# TASK REQUIREMENTS:
Every line between the top of the data below and the line with "This screenshot has width=914, height=641.", both ends included, must be retyped exactly.

[Collected data]
= Beginning of Section =

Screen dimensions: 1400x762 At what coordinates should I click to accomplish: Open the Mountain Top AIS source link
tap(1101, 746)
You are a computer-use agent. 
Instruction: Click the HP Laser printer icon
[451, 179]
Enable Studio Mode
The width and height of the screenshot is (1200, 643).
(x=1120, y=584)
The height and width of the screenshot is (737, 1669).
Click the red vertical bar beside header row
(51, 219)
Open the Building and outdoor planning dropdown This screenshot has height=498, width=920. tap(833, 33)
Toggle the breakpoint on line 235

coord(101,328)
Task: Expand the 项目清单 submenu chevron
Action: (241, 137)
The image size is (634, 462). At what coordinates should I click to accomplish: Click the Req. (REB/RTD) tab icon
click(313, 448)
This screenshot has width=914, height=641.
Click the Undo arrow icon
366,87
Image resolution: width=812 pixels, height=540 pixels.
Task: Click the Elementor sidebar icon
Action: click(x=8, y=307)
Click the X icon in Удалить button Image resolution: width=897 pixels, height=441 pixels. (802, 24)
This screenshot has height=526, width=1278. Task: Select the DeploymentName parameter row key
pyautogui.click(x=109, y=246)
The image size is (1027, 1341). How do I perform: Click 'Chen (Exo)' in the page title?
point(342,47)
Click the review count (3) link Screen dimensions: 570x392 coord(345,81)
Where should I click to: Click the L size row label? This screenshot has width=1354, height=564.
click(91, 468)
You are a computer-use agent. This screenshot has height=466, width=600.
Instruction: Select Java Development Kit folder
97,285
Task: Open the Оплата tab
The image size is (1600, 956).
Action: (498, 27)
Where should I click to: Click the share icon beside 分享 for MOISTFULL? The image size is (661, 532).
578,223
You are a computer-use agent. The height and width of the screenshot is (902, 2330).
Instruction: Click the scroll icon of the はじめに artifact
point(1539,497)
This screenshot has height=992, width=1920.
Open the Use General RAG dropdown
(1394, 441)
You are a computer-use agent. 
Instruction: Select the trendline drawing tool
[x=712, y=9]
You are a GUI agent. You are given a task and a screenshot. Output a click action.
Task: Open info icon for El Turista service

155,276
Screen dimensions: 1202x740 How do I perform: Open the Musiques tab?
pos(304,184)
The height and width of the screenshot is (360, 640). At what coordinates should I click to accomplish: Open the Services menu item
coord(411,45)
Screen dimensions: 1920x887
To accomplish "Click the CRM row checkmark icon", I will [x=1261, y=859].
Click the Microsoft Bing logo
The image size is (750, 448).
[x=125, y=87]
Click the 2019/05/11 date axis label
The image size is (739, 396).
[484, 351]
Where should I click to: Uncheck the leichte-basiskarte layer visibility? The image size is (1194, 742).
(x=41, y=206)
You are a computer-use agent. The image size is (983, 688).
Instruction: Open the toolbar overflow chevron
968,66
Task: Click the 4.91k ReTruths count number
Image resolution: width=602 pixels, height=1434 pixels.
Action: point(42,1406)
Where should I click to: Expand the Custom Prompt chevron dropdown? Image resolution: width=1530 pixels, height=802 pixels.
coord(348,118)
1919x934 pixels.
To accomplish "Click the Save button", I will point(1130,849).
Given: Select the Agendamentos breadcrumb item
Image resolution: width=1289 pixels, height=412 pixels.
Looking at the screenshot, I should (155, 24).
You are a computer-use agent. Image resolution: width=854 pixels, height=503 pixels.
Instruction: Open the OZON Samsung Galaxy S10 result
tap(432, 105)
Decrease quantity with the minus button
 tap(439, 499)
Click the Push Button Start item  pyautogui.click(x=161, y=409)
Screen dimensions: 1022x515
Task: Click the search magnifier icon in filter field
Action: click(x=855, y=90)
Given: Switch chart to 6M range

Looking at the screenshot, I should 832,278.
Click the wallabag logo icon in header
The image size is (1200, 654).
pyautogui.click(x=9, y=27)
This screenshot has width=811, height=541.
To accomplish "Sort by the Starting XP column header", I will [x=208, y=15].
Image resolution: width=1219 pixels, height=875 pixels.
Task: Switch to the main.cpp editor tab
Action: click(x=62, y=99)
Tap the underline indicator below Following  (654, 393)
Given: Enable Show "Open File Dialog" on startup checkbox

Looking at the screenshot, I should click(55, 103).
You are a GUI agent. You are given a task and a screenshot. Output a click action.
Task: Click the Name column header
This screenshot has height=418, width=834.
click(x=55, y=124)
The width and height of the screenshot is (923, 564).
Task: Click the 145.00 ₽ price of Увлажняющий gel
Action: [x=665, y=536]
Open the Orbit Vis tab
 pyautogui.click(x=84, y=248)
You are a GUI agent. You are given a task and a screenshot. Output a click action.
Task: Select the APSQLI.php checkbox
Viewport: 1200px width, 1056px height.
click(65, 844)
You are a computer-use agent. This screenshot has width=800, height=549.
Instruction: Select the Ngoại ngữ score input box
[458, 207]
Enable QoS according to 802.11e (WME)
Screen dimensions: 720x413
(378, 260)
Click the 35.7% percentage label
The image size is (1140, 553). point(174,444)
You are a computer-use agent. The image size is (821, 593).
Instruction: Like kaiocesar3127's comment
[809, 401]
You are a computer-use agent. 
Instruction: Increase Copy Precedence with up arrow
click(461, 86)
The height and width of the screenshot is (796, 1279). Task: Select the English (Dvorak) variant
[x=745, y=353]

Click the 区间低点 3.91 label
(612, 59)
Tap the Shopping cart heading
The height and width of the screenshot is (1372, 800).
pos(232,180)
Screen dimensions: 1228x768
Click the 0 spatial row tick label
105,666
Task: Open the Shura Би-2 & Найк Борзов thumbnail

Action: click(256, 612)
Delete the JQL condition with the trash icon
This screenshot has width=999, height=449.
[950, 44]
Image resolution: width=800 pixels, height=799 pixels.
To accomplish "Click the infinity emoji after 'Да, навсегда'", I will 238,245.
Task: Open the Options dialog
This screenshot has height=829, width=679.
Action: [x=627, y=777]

= End of Section =

# REPLY:
Screen dimensions: 1400x762 At what coordinates should I click to accomplish: Open the Mountain Top AIS source link
tap(1101, 746)
You are a computer-use agent. 
Instruction: Click the HP Laser printer icon
[451, 179]
Enable Studio Mode
The width and height of the screenshot is (1200, 643).
(x=1120, y=584)
The height and width of the screenshot is (737, 1669).
Click the red vertical bar beside header row
(51, 219)
Open the Building and outdoor planning dropdown This screenshot has height=498, width=920. tap(833, 33)
Toggle the breakpoint on line 235

coord(101,328)
Task: Expand the 项目清单 submenu chevron
Action: (241, 137)
The image size is (634, 462). At what coordinates should I click to accomplish: Click the Req. (REB/RTD) tab icon
click(313, 448)
This screenshot has width=914, height=641.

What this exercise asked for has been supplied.